Count how many lines in the rows below contain the word "dropdown". Case counts, and the reply should be only the number.

--- START OF EXTRACTED DATA ---

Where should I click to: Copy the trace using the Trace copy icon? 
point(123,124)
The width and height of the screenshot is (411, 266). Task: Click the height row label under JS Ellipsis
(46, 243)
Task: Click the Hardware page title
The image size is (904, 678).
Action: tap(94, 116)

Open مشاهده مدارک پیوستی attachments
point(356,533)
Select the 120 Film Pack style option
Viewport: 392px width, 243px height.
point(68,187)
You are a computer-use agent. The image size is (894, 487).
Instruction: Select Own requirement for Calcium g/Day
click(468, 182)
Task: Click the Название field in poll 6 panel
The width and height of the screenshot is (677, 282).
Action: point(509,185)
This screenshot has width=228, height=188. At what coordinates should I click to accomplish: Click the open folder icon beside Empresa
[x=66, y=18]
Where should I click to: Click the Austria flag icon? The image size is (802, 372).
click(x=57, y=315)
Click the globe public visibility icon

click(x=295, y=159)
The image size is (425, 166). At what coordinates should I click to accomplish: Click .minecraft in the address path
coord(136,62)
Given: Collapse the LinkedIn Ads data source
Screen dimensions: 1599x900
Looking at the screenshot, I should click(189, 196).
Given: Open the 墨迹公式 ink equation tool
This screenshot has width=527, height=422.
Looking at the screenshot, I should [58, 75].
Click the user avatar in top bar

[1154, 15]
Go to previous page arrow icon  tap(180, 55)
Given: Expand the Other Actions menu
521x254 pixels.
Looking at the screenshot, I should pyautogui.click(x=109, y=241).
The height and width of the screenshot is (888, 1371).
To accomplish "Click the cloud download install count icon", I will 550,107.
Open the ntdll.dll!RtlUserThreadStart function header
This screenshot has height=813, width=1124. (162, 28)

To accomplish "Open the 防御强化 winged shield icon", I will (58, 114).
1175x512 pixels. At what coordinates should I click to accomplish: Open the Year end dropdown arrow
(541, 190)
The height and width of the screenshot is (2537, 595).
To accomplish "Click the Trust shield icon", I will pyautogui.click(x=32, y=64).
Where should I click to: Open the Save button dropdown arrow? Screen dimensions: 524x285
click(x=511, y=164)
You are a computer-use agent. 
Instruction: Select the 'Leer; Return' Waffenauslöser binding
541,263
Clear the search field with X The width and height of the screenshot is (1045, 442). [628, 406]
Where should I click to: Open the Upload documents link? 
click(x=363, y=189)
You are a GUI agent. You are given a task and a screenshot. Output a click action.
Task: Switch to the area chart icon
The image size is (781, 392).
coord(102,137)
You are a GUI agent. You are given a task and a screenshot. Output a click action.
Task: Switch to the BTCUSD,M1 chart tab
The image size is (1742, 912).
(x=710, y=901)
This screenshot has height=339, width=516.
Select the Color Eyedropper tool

--- END OF EXTRACTED DATA ---

* [TASK RESPONSE]: 2